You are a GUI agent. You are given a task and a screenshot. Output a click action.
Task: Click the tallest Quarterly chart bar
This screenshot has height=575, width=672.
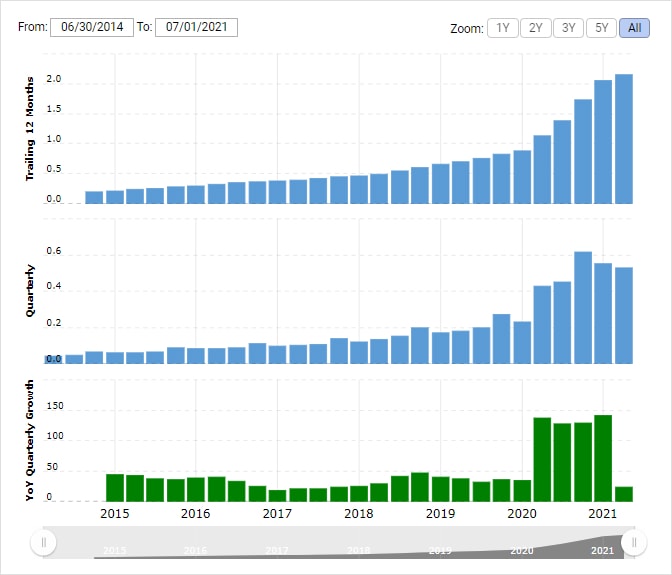[583, 307]
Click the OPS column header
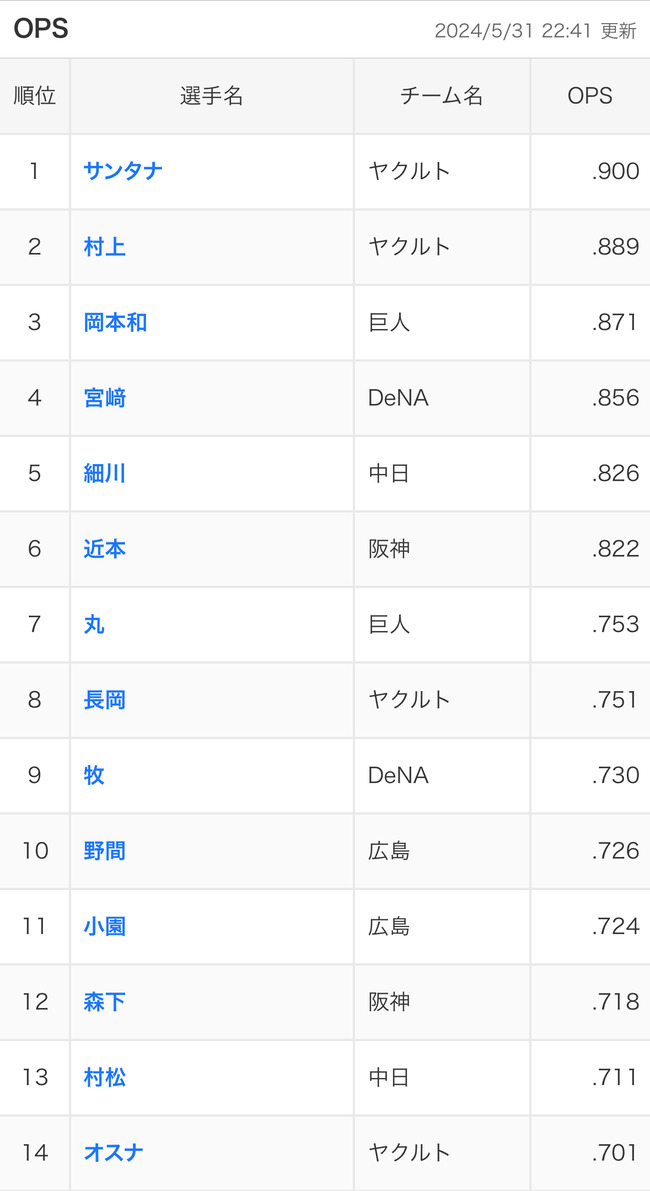Screen dimensions: 650x1191 pos(591,95)
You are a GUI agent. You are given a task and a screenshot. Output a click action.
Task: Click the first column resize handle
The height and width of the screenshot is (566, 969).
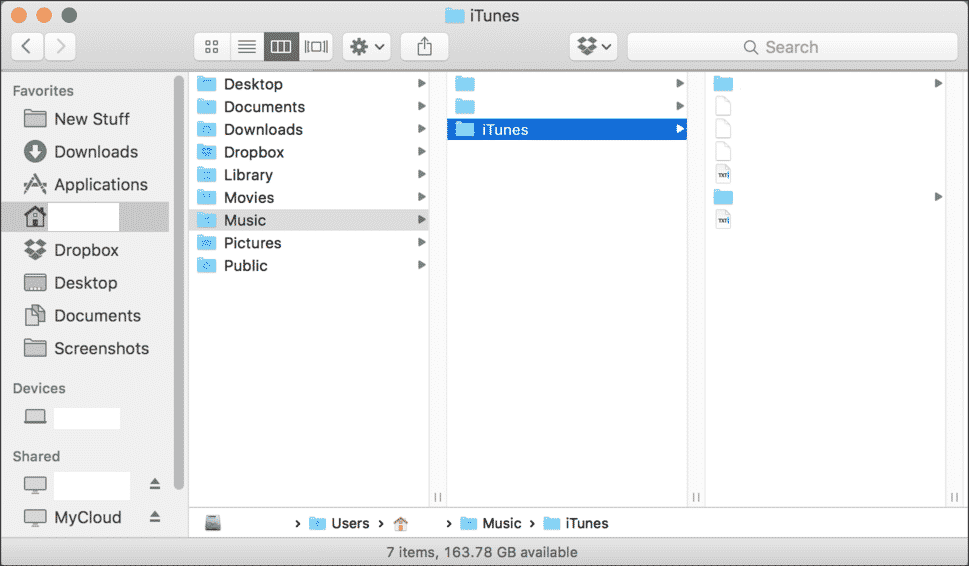(x=437, y=497)
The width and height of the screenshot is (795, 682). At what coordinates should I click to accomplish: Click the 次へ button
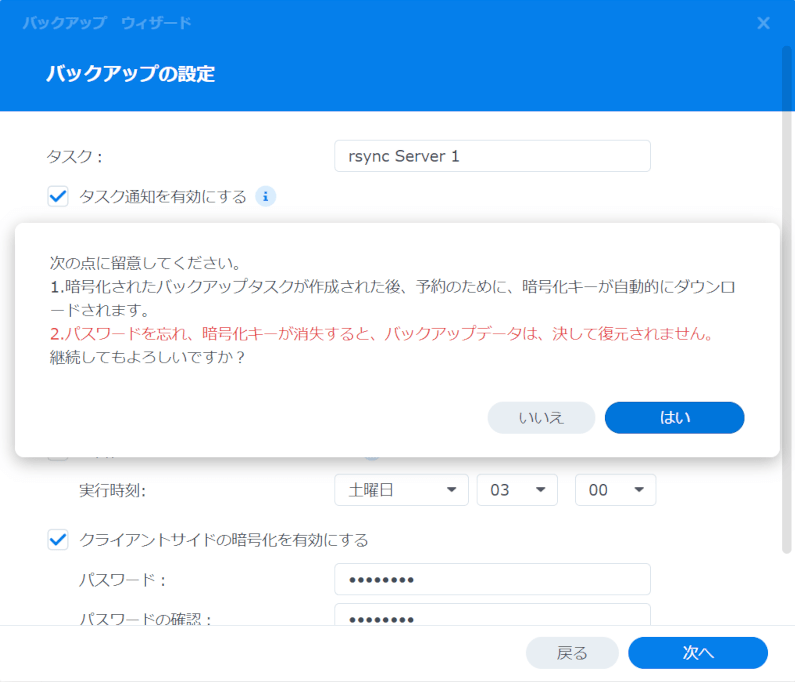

***

### [REQUIREMENT]
From the line containing "Task: Click the first column resize handle" to the end of the listing, restate each line word for word and nothing more; the pictures stay out.

### [ANSWER TO THE PROBLEM]
Task: Click the first column resize handle
The height and width of the screenshot is (566, 969).
(x=437, y=497)
The width and height of the screenshot is (795, 682). At what coordinates should I click to accomplish: Click the 次へ button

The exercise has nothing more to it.